* [Data for the task]:
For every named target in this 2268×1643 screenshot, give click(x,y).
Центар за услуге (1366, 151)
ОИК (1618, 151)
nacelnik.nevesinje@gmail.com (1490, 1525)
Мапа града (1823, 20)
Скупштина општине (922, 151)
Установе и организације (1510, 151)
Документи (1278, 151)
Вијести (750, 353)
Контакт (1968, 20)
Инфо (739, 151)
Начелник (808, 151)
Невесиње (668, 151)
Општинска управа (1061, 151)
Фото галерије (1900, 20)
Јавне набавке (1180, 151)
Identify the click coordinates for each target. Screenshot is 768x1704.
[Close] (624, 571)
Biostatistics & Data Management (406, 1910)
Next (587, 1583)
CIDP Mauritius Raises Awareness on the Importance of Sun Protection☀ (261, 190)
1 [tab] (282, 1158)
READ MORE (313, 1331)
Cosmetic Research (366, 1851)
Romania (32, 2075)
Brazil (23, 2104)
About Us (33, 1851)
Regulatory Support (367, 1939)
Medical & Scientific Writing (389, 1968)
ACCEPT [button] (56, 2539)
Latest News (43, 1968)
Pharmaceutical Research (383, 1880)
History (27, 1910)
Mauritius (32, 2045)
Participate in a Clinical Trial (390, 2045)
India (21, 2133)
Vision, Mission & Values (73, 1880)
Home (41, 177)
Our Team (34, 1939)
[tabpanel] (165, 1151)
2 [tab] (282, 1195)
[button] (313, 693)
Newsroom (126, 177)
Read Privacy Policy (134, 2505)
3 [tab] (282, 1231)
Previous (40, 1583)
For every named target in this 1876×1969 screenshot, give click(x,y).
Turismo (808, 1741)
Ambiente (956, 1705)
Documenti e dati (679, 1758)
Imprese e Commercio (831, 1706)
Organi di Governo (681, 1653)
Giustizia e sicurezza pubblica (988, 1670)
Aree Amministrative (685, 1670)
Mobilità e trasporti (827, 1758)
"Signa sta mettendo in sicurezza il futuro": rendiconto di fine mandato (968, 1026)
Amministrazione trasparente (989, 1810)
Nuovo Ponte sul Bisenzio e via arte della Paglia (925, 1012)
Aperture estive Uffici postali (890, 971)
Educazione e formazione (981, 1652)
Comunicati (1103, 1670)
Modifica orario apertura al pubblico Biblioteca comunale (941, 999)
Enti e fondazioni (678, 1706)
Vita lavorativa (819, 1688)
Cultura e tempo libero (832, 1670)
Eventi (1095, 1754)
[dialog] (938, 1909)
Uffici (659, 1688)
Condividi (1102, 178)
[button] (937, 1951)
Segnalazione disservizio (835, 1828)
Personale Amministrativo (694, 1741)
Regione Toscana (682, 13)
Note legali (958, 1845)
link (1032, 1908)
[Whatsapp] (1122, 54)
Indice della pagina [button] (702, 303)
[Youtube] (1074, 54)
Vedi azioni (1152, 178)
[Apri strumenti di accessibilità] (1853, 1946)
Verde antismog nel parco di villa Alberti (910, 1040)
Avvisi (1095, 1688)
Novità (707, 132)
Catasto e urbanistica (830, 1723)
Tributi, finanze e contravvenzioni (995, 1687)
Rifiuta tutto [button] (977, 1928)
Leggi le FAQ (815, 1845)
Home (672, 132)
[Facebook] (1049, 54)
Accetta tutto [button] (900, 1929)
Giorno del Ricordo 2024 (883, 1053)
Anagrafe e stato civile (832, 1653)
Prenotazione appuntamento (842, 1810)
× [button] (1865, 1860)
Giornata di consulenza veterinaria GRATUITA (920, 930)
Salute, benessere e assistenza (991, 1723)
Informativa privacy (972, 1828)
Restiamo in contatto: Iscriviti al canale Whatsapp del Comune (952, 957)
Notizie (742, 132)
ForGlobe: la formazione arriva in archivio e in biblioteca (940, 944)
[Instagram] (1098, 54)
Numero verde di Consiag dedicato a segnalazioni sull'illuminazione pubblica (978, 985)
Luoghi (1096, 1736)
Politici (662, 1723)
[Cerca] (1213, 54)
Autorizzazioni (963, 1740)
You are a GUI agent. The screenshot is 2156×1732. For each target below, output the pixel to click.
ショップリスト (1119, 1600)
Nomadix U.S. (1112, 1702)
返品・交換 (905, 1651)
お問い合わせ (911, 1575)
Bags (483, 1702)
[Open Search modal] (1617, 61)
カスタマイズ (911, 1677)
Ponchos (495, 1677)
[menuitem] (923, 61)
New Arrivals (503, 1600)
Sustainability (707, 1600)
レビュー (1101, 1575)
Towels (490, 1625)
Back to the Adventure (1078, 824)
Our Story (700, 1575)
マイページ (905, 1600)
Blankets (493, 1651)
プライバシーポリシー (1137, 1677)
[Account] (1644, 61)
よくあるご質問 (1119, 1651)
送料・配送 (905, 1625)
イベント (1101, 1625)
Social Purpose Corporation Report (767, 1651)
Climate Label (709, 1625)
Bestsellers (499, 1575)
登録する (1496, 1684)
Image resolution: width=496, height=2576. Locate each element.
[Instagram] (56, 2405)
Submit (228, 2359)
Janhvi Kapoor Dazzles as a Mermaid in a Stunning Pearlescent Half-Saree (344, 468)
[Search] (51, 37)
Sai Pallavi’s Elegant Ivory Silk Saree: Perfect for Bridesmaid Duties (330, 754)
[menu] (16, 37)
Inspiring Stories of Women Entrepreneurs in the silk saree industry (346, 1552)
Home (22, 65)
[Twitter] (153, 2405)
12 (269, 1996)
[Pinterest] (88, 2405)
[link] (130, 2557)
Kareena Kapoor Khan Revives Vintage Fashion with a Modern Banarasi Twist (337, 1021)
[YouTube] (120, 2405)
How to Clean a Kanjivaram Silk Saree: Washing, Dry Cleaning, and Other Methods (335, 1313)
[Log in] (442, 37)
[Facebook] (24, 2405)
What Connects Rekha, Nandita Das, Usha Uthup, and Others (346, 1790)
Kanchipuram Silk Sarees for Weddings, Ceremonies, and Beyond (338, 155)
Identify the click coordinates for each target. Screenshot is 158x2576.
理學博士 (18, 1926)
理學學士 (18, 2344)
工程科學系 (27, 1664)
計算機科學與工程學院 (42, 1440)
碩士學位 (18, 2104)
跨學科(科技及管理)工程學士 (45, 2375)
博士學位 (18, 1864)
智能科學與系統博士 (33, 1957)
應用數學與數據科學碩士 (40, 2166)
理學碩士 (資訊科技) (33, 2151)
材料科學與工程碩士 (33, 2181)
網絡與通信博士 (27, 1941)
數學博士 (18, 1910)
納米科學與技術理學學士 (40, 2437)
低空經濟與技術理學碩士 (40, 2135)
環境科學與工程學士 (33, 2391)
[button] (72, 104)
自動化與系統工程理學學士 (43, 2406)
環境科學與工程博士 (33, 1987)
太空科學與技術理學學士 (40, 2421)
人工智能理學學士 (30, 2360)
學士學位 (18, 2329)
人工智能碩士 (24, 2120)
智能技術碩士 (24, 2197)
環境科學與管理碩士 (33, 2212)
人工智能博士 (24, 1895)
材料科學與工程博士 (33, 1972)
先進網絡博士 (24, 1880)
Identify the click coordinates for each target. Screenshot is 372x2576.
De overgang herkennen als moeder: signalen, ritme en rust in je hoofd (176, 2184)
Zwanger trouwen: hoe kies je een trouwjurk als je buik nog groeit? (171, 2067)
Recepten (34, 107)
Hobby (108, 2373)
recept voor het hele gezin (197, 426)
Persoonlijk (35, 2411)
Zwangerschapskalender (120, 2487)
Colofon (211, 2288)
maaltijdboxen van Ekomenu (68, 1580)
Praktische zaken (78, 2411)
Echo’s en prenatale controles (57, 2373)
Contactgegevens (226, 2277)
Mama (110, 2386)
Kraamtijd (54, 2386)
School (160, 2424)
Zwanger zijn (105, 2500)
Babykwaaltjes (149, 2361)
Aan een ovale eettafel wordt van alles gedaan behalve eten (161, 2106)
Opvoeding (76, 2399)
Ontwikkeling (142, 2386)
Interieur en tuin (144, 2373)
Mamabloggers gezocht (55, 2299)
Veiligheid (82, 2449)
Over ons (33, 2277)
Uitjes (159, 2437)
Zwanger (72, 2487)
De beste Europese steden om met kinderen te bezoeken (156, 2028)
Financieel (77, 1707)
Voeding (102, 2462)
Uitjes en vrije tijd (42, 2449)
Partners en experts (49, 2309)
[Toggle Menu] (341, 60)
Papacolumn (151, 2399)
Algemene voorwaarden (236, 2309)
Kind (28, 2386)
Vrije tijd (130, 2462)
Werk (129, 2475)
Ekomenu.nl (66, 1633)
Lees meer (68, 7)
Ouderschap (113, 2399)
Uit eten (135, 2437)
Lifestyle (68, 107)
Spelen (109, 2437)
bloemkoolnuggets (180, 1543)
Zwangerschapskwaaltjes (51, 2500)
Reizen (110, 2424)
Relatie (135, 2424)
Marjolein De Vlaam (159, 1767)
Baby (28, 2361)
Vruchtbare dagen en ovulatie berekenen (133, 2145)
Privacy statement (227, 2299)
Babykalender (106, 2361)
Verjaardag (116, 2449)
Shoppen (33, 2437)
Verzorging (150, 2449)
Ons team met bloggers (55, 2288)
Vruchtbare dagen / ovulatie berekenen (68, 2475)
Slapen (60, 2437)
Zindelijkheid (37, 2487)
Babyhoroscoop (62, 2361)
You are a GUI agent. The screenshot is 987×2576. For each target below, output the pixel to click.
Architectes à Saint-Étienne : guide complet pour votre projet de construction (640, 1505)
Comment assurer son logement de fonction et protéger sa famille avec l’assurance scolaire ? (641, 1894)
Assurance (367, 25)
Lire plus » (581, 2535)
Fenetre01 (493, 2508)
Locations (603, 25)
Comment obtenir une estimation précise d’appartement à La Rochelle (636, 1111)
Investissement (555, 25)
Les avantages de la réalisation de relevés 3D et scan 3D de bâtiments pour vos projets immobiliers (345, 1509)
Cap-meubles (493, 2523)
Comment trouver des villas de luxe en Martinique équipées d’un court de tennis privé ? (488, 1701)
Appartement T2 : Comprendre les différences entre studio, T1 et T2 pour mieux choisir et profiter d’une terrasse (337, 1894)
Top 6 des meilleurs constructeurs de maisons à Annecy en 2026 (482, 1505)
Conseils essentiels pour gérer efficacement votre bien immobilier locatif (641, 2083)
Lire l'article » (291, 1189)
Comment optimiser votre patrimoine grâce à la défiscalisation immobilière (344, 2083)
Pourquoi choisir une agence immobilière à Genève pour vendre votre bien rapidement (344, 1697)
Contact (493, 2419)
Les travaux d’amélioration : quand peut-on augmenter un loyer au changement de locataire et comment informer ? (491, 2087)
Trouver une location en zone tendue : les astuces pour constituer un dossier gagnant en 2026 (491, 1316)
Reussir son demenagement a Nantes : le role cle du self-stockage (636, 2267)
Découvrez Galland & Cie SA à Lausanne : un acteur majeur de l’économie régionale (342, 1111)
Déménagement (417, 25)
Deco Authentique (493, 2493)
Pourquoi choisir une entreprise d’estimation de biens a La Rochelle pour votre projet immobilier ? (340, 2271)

* [Task requirements]: From the first line of the records to the line containing "[button] (937, 1951)", inclusive, transcribe everything exactly and leave out the rest.

* [Answer below]:
For every named target in this 2268×1643 screenshot, give click(x,y).
Центар за услуге (1366, 151)
ОИК (1618, 151)
nacelnik.nevesinje@gmail.com (1490, 1525)
Мапа града (1823, 20)
Скупштина општине (922, 151)
Установе и организације (1510, 151)
Документи (1278, 151)
Вијести (750, 353)
Контакт (1968, 20)
Инфо (739, 151)
Начелник (808, 151)
Невесиње (668, 151)
Општинска управа (1061, 151)
Фото галерије (1900, 20)
Јавне набавке (1180, 151)
Identify the click coordinates for each target. Screenshot is 768x1704.
[Close] (624, 571)
Biostatistics & Data Management (406, 1910)
Next (587, 1583)
CIDP Mauritius Raises Awareness on the Importance of Sun Protection☀ (261, 190)
1 [tab] (282, 1158)
READ MORE (313, 1331)
Cosmetic Research (366, 1851)
Romania (32, 2075)
Brazil (23, 2104)
About Us (33, 1851)
Regulatory Support (367, 1939)
Medical & Scientific Writing (389, 1968)
ACCEPT [button] (56, 2539)
Latest News (43, 1968)
Pharmaceutical Research (383, 1880)
History (27, 1910)
Mauritius (32, 2045)
Participate in a Clinical Trial (390, 2045)
India (21, 2133)
Vision, Mission & Values (73, 1880)
Home (41, 177)
Our Team (34, 1939)
[tabpanel] (165, 1151)
2 [tab] (282, 1195)
[button] (313, 693)
Newsroom (126, 177)
Read Privacy Policy (134, 2505)
3 [tab] (282, 1231)
Previous (40, 1583)
For every named target in this 1876×1969 screenshot, give click(x,y).
Turismo (808, 1741)
Ambiente (956, 1705)
Documenti e dati (679, 1758)
Imprese e Commercio (831, 1706)
Organi di Governo (681, 1653)
Giustizia e sicurezza pubblica (988, 1670)
Aree Amministrative (685, 1670)
Mobilità e trasporti (827, 1758)
"Signa sta mettendo in sicurezza il futuro": rendiconto di fine mandato (968, 1026)
Amministrazione trasparente (989, 1810)
Nuovo Ponte sul Bisenzio e via arte della Paglia (925, 1012)
Aperture estive Uffici postali (890, 971)
Educazione e formazione (981, 1652)
Comunicati (1103, 1670)
Modifica orario apertura al pubblico Biblioteca comunale (941, 999)
Enti e fondazioni (678, 1706)
Vita lavorativa (819, 1688)
Cultura e tempo libero (832, 1670)
Eventi (1095, 1754)
[dialog] (938, 1909)
Uffici (659, 1688)
Condividi (1102, 178)
[button] (937, 1951)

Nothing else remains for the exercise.